Оркестр слышно, но не видно, переменная облачность, мелкий дождь, уезжаю. Толпа исчезает, чемодан превращается в тыкву, то есть в трость и шляпу, на руках белые перчатки, иду по чистому полю прямо к выходу из страны, дома, города, конец игры, re-start.
Куда хочешь, можно улететь – во сне. На седьмое небо, в конце концов, в Канаду, там, говорят, не так жарко. Когда насвистываешь, мотив пробивает тучи-облака, январь-февраль и даже август.
На седьмом небе утро. И запах ванили…
До пенсии мама преподавала теорию музыки, хотя мир отказывался подчиняться законам классической гармонии, да и композиция постоянно выстраивалась во что-то несусветное…
Истинная гармония, на мамин взгляд, – была разве что во времена Моцарта, затем она исчезла, по созвучию с новыми социальными радостями.
Теперь человек мечется в поисках гармонии, ударяясь об острые углы мироздания, считала мама и строила домашний мир исключительно под музыку Шуберта, в крайнем случае – Вивальди.
Откровенно говоря, я считаю иначе. Гармония существует только в природе. Человек рождается в хаосе и всю жизнь учится звучать с окружающими более-менее гармонично. Музыка – единственный способ создавать гармоничные сочетания сразу, без того чтобы тратить на это всю предыдущую жизнь…
Когда этот мир слышит хорошую музыку – он хоть как-то держится на плаву.
Что можно предложить мелодии для уютного звучания? Флейту, свечу и клавесин – так считала мама и отдала меня на флейту, чтобы хоть как-то поддерживать тонус в окружении рока и электрогитар. Флейта – солирующий инструмент, нужно какое-то сопровождение, я имею в виду – музыкальное. Как минимум – рояль.

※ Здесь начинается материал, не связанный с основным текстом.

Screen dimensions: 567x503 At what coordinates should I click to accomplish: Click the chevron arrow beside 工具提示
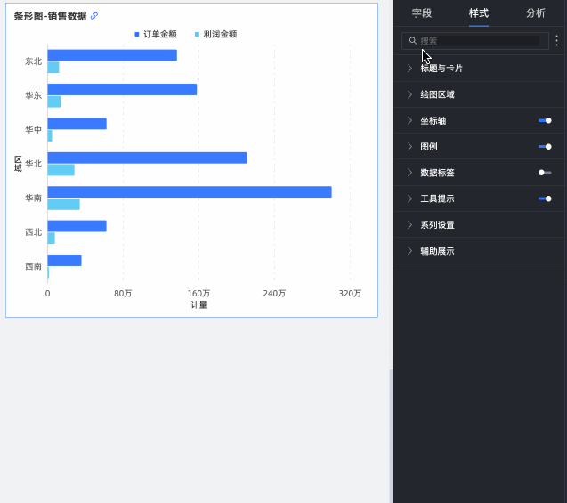[409, 199]
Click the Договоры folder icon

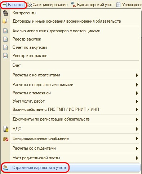click(5, 21)
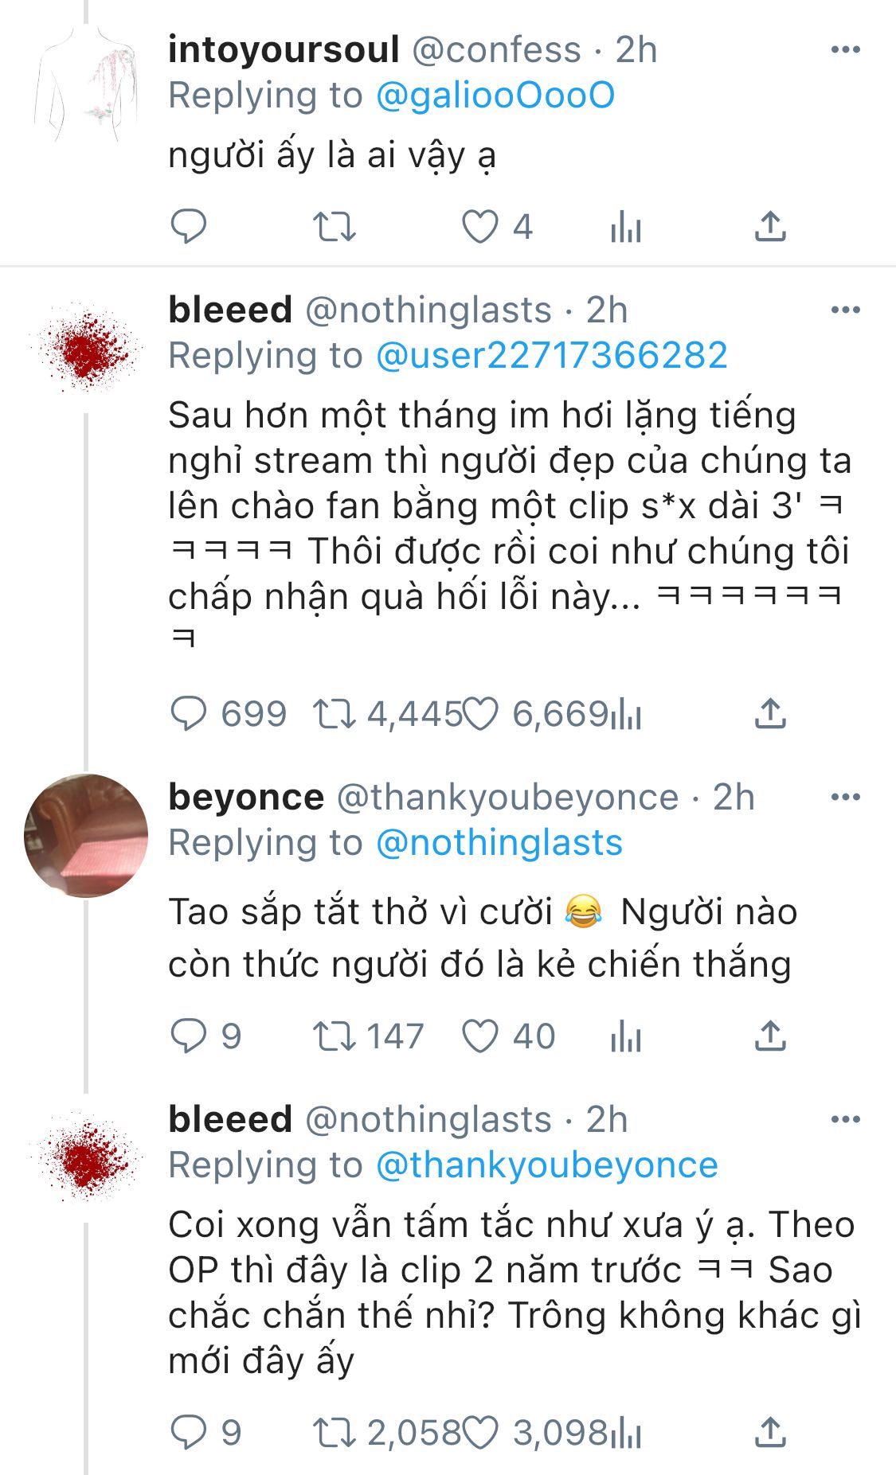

На рояле играла Оля, стараясь удержать меня в рамках мелодии и ритма сегодняшней жизни. Но оказалось, что аккомпаниаторы нужны всем, а солистов – пруд пруди. Каждый из нас – солист, если вдуматься… И Оля ушла аккомпанировать другому солисту, скрипачу с большим концертным стажем.

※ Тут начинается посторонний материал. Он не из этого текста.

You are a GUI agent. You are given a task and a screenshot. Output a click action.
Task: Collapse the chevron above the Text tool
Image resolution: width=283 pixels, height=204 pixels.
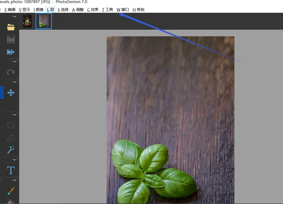[15, 160]
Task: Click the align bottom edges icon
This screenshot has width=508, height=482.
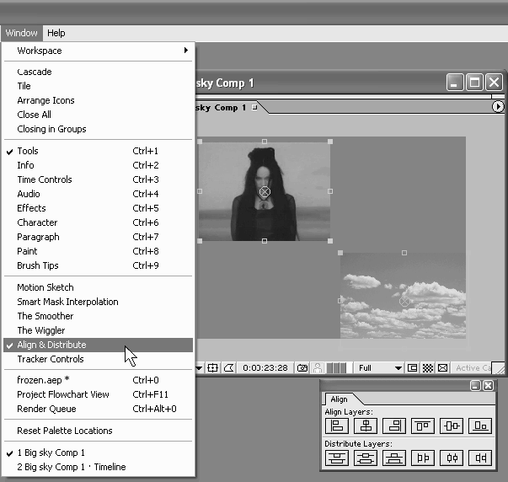Action: [x=480, y=426]
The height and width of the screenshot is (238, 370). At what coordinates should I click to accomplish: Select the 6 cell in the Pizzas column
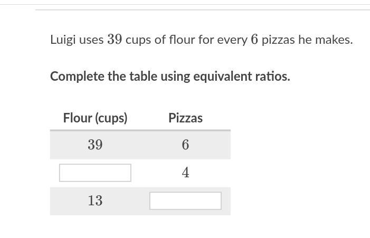click(185, 145)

Что такое дуэт, не знает никто, хотя все догадываются. Умение петь на два голоса, жить на две мелодии, которые превращаются в одну. Считается, что таким дуэтом призвана быть семья, хотя практика показывает – дуэт с собакой (кошкой) создать проще. А с родителями жить в ансамбле – почти невозможно… И я решил изменить тональность и общее звучание окружающего пространства. Знаете, как на Ближнем Востоке дует ветер? Особенно зимой.

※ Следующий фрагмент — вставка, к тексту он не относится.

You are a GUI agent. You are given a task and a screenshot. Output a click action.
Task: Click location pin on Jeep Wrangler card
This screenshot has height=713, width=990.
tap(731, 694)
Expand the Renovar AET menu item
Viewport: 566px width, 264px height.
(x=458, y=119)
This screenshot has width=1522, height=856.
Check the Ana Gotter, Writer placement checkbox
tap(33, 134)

Мама по-прежнему жила в Питере, но нас всё равно всегда было двое на этом самолёте и в этом мире и на всех фотографиях, хотя говорить мы предпочитали на расстоянии.
Тут очень помогает эхо, оно усиливает звук…
– Алло, мам, я еду к тебе – ну вот-вот, через месяц-два, знаешь, мне приснился самолётик, а мы с тобой на нём летели неизвестно куда, не грусти, конец связи…
Через неделю:
– У меня всё в порядке, только в квартире взорвался бойлер, обвалилась стенка… все деньги ушли на ремонт. Я приеду, но позже, правда-правда, я скоро, ну, так вот оно… ты пока подбирай ноты…
– Приезжай, я сделаю тебе гоголь-моголь… Когда соберёшься ехать, на забудь привезти ананасы…
Через месяц:
– Мам, пока приезд откладывается, не обижайся, придётся отдавать долги за ремонт, еду… уже ноябрь, наверное, скоро весна…
– Конечно, весна наступит, со мной или без меня, – отвечает мама. – Ничего, мой мальчик, не спеши, а я пока начну варить тебе вишнёвый компот… в крайнем случае – варенье.
А ведь если мама приедет – придётся рассказывать правду. Что всё не так, как ей бы хотелось, и гармония нынче совсем другая…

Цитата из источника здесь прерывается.